Directions for this task
Should a line below contain the word "logo", report it.

(Stored records)
........
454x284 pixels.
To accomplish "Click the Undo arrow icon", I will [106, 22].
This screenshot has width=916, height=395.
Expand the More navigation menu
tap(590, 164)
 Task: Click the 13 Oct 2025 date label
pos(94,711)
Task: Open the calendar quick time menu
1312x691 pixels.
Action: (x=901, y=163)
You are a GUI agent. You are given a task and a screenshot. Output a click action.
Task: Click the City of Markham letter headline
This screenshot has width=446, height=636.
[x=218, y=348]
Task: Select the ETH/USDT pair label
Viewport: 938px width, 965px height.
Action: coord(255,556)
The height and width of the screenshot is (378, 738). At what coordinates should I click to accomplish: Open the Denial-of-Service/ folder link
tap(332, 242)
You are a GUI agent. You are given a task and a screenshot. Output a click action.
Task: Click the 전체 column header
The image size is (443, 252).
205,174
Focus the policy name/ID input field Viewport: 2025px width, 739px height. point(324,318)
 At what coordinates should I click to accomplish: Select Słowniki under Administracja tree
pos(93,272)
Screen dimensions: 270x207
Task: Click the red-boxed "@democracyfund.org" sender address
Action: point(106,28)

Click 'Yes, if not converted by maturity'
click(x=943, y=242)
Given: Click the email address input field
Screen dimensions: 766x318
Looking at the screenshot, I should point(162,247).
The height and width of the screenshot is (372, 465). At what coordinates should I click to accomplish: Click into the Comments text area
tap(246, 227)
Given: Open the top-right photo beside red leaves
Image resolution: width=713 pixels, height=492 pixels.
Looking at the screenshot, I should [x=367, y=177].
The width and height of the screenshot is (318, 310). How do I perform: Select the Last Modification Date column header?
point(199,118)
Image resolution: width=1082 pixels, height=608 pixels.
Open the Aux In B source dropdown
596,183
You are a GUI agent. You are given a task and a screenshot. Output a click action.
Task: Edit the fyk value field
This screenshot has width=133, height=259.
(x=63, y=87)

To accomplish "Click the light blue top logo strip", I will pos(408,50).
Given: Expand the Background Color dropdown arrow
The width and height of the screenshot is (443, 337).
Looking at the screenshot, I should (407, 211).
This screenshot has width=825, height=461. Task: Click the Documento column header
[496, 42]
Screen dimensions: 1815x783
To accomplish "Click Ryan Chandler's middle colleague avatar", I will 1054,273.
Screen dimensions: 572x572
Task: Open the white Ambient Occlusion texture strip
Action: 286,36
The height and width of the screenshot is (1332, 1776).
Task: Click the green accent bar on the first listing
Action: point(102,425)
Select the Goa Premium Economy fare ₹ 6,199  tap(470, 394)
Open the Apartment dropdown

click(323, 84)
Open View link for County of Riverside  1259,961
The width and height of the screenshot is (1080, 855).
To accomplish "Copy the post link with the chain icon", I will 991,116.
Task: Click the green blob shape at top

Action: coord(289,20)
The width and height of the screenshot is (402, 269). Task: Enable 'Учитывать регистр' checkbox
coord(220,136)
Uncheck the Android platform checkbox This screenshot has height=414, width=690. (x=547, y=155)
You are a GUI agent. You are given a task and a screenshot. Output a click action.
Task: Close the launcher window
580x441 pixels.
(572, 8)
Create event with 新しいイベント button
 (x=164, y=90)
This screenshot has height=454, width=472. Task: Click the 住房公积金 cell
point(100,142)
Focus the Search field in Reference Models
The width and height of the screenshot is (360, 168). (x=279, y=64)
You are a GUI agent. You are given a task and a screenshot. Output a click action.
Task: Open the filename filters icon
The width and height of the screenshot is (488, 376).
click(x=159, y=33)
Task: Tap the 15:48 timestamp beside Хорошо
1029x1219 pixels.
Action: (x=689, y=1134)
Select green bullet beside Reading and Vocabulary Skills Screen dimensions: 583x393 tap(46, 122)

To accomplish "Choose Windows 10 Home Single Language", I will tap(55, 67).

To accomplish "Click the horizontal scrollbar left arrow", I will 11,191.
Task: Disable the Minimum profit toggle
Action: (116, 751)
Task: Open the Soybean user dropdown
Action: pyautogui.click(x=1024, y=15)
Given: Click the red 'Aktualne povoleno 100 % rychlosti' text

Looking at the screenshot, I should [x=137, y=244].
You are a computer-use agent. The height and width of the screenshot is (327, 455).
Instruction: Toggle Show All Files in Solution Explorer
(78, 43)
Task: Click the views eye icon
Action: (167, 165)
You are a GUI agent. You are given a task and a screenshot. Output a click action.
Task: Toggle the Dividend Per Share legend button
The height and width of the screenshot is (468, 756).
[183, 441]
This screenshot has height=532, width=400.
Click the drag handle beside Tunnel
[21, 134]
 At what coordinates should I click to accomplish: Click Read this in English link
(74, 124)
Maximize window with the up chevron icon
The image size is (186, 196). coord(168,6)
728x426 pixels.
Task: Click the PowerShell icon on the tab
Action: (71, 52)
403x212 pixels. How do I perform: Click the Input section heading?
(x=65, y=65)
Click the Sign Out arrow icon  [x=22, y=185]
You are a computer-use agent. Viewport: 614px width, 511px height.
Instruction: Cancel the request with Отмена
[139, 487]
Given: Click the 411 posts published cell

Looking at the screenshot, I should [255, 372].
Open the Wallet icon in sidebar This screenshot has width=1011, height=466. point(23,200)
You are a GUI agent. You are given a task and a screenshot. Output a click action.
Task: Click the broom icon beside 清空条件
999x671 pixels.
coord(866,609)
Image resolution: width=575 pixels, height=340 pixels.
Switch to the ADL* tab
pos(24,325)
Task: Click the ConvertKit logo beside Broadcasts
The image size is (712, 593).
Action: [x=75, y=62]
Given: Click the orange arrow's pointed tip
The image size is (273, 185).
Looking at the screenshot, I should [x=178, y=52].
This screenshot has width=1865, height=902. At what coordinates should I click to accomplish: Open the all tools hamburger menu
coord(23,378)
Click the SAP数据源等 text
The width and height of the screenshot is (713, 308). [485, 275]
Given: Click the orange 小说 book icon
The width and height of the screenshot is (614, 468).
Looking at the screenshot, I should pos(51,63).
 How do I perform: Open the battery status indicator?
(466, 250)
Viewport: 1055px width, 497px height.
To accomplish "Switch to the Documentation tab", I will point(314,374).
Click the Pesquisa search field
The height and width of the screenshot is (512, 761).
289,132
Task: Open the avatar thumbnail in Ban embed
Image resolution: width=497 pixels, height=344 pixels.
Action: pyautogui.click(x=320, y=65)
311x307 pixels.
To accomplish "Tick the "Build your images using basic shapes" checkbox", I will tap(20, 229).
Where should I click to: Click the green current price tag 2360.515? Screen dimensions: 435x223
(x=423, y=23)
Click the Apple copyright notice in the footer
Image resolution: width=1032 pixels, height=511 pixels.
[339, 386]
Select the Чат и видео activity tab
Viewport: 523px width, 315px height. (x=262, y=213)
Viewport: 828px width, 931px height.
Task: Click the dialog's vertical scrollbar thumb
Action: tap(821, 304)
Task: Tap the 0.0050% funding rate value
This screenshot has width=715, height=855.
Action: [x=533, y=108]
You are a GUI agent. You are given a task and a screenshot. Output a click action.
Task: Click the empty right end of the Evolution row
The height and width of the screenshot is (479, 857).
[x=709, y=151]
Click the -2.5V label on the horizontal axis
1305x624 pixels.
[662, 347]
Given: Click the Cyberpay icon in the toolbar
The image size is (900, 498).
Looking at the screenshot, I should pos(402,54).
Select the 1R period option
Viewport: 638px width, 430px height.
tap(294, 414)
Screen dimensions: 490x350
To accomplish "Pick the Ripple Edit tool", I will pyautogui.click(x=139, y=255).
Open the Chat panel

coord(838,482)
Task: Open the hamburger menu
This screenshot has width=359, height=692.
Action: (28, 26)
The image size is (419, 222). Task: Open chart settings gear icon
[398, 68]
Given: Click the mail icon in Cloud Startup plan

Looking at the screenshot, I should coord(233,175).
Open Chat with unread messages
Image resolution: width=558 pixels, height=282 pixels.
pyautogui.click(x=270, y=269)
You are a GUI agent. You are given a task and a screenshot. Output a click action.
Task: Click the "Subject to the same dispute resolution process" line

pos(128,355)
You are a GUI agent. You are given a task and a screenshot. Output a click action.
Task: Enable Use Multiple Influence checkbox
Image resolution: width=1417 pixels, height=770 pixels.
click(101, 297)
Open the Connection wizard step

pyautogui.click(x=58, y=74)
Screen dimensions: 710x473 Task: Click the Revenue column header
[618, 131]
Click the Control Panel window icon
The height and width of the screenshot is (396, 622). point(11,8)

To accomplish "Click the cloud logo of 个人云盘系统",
........
Answer box
To accomplish "Click the light blue top logo strip", I will pos(408,50).
Task: Click the ConvertKit logo beside Broadcasts
To accomplish "Click the cloud logo of 个人云盘系统",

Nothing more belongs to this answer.